Eine besondere Aufmerksamkeit war beim diesjährigen Dies Academicus auch auf studentisches Engagement gerichtet. „Wir haben an dieser Universität eine unheimlich motivierte Studierendenschaft“, betonten Carlotta Eklöh und Julia Gerlach, die ein Jahr lang als Sprecherinnen des Allgemeinen Student*innenausschusses (AStA) tätig waren, bei ihrem Grußwort an die Festgemeinde. Studentisches Engagement sei weit mehr als ein Zeitvertreib, sondern ein wichtiger Beitrag, um den Horizont über das Studium hinaus zu erweitern und gesellschaftliche Veränderungen anzustoßen. In diesem Jahr wurde das studentische Projekt „Leuphana Waldgarten“ geehrt. Die Studentinnen Jana Böhme, Julia Gobs, Ronja Kaiser und Mercedes Schröder nahmen die Auszeichnung für das Engagement in wissenschaftlicher Bildung entgegen, die vom Alumni- und Förderverein gesponsert wurde. „Der Waldgarten ist ein Raum für ökologische Bildung, ein schöner Erholungsort auf dem Campus und ein ‚Tagversüßer‘“, bemerkten Silja Geest und Maite Quensel, die als Preisträgerinnen des vergangenen Dies Academicus (Arbeitskreis Campusgeschichte) die Laudatio hielten. Der Waldgarten sei eine lebhafte Begegnungsstätte, ein Ort des Austausches und schaffe darüber hinaus eine langfristige Sichtbarkeit für die Bedeutung von Waldgärten im Sinne der Nachhaltigkeit, sagte Präsident Spoun.

Leuphana Waldgarten-Initiative beim Dies Academicus 2022 ©Brinkhoff-Moegenburg/Leuphana
Die Studentinnen Jana Böhme, Julia Gobs, Ronja Kaiser und Mercedes Schröder nahmen die Auszeichnung für das Engagement in wissenschaftlicher Bildung für das studentische Projekt „Leuphana Waldgarten“ entgegen.

Nachdem den Abend über die Bedeutung von Wissenschaft, Lehre, Studium und Forschung für die Universität bereits angesprochen wurde, betonte der hauptberufliche Vizepräsident Christian Brei die Bedeutung der Verwaltung für das Gedeihen der Universität.

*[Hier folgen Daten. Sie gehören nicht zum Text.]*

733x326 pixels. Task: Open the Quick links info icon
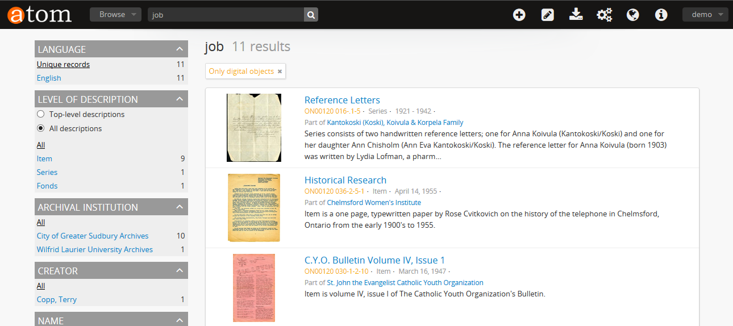pyautogui.click(x=661, y=15)
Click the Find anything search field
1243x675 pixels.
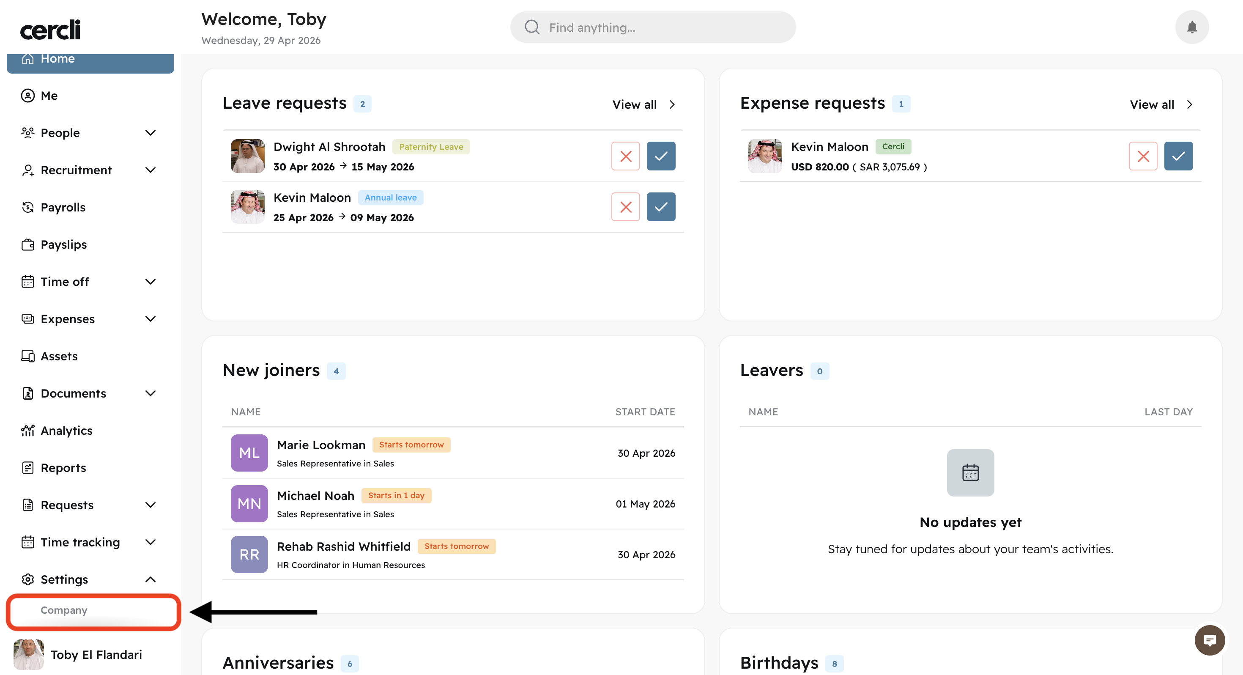652,28
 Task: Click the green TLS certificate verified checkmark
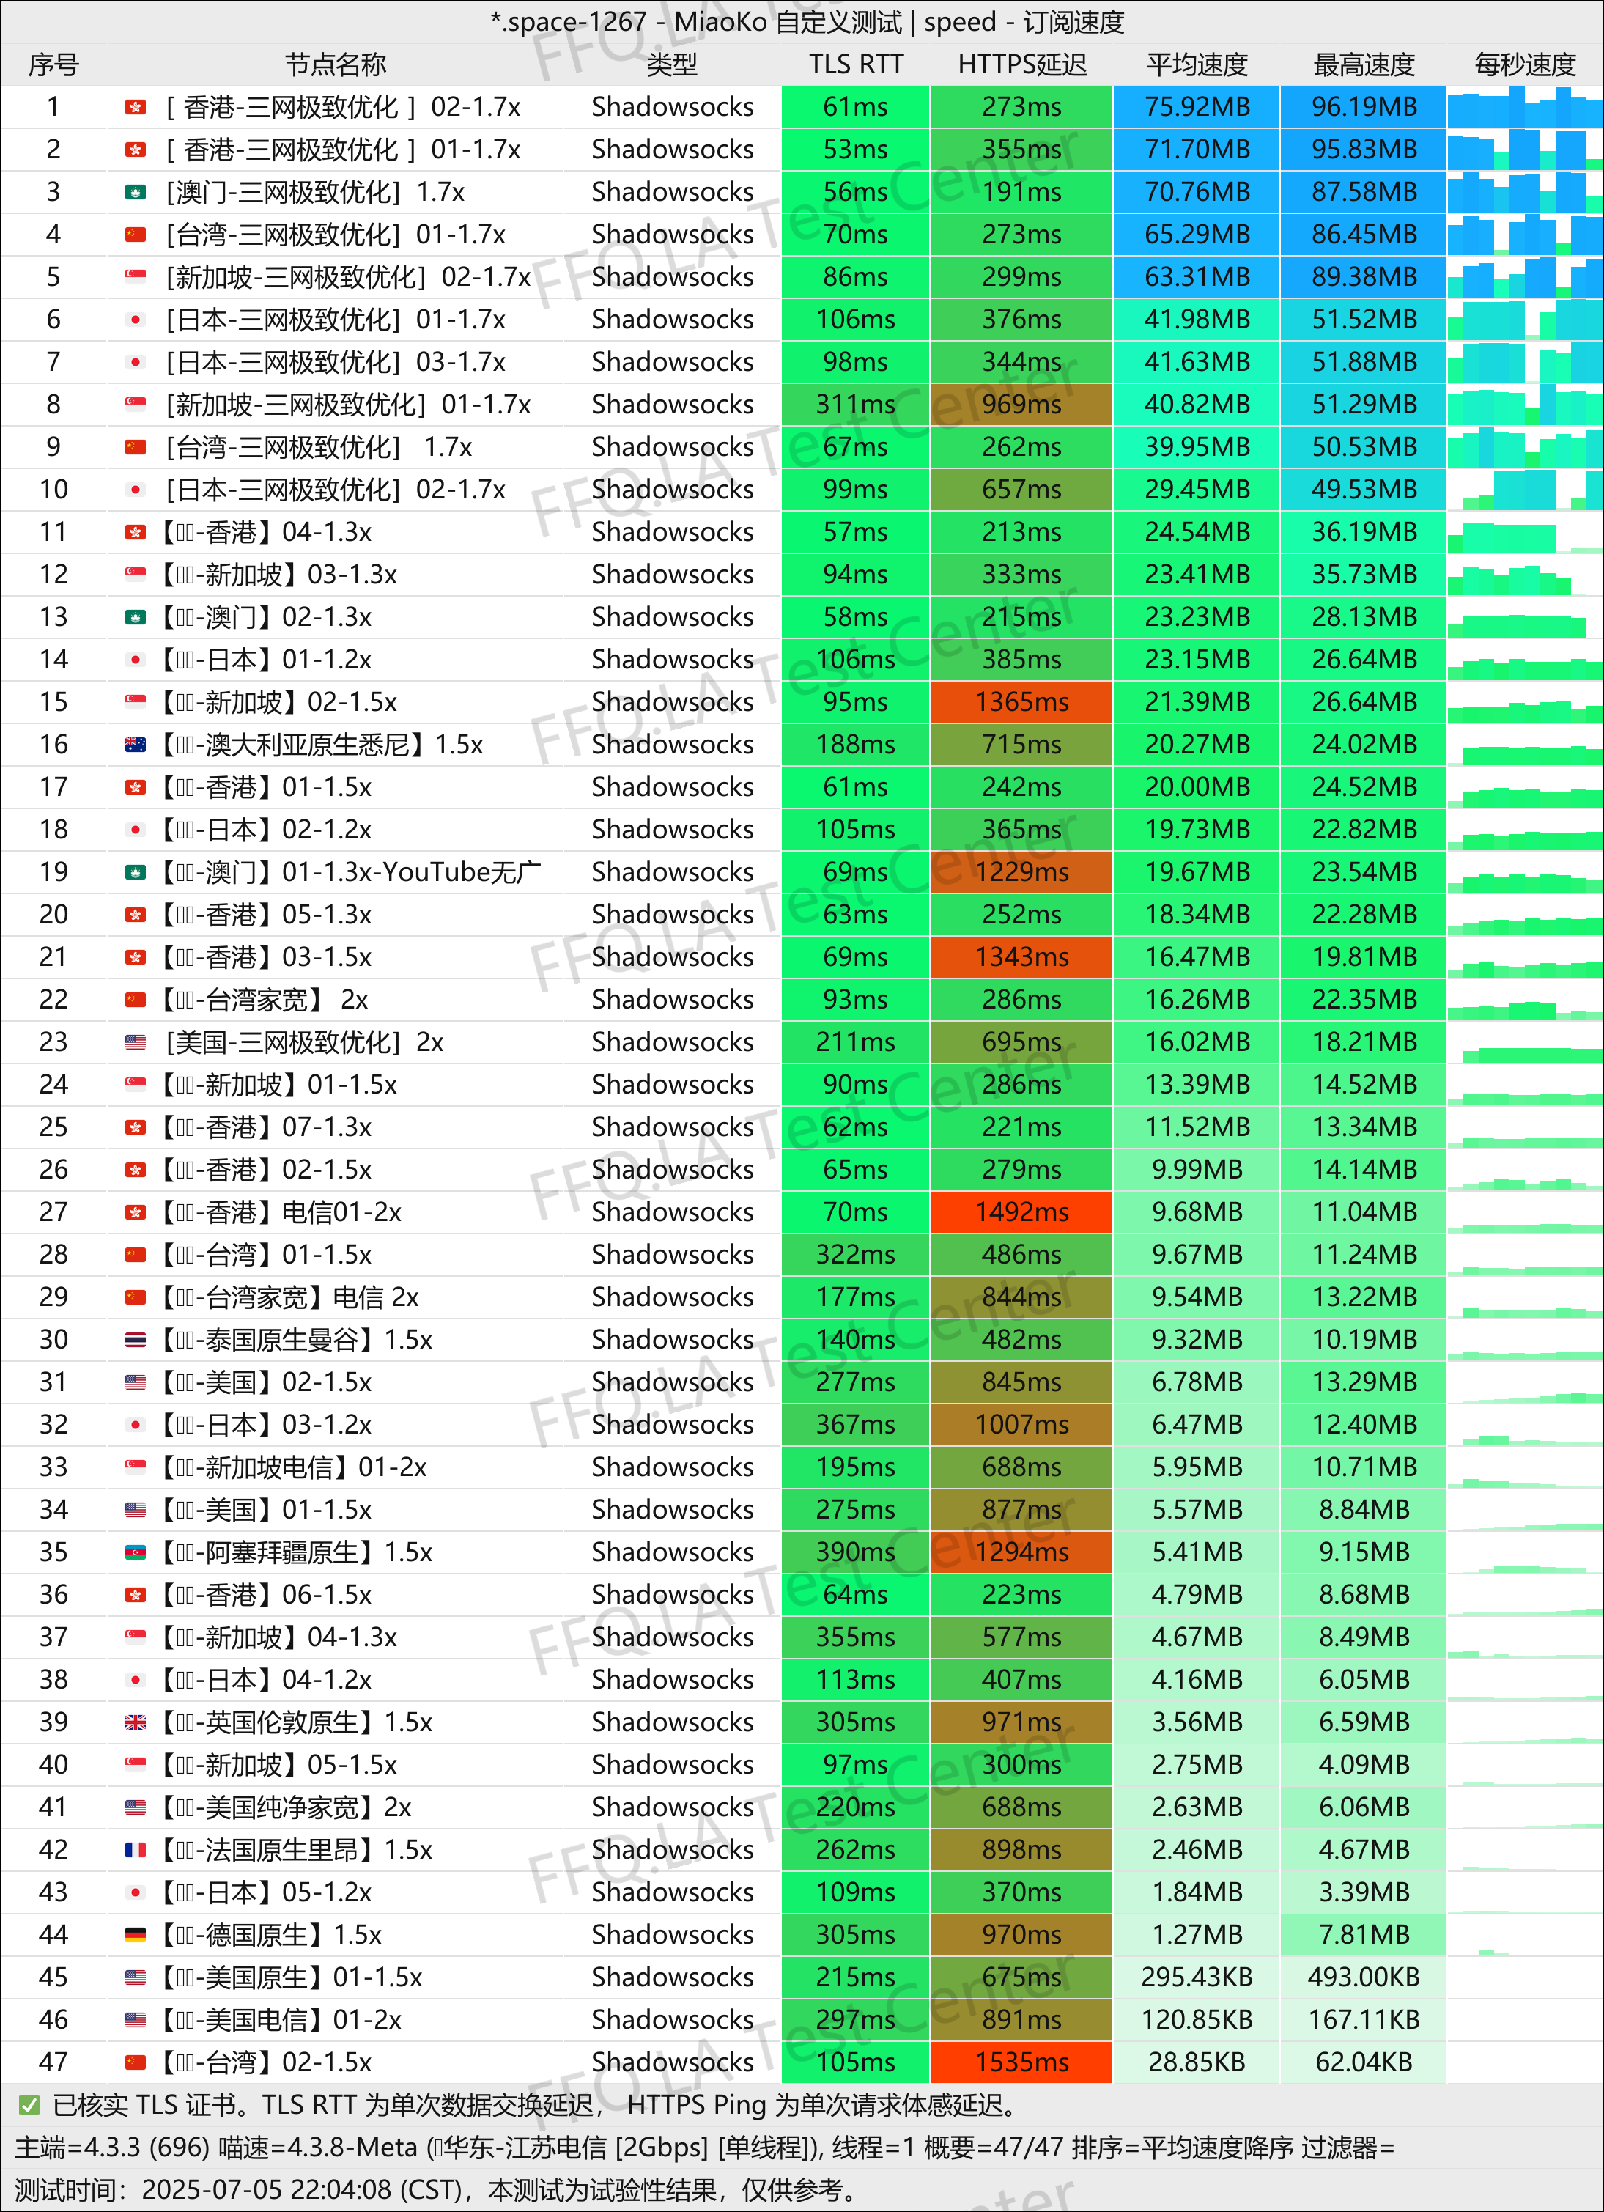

Aus diesem Grund würdigte er besonders die Arbeit des Universitätsmanagement, dessen Mitarbeitende auch nicht davor zurückschreckten „die sprichwörtliche ‚Extrameile‘ zu gehen“, wenn es etwa um die Klärung von rechtlich-organisatorischen Anforderungen, die Personalverwaltung, Campusgestaltung, Digitalisierung oder eine Vielzahl anderer Aufgabenbereiche geht. „Eine Universität braucht Liebe und Zuwendung“, sagte Brei, und dies nicht nur von Forschenden, Lehrenden und Studierenden, sondern auch aus der Universitätsverwaltung, die sich um die Bedürfnisse und Anliegen aller Universitätsmitglieder kümmert.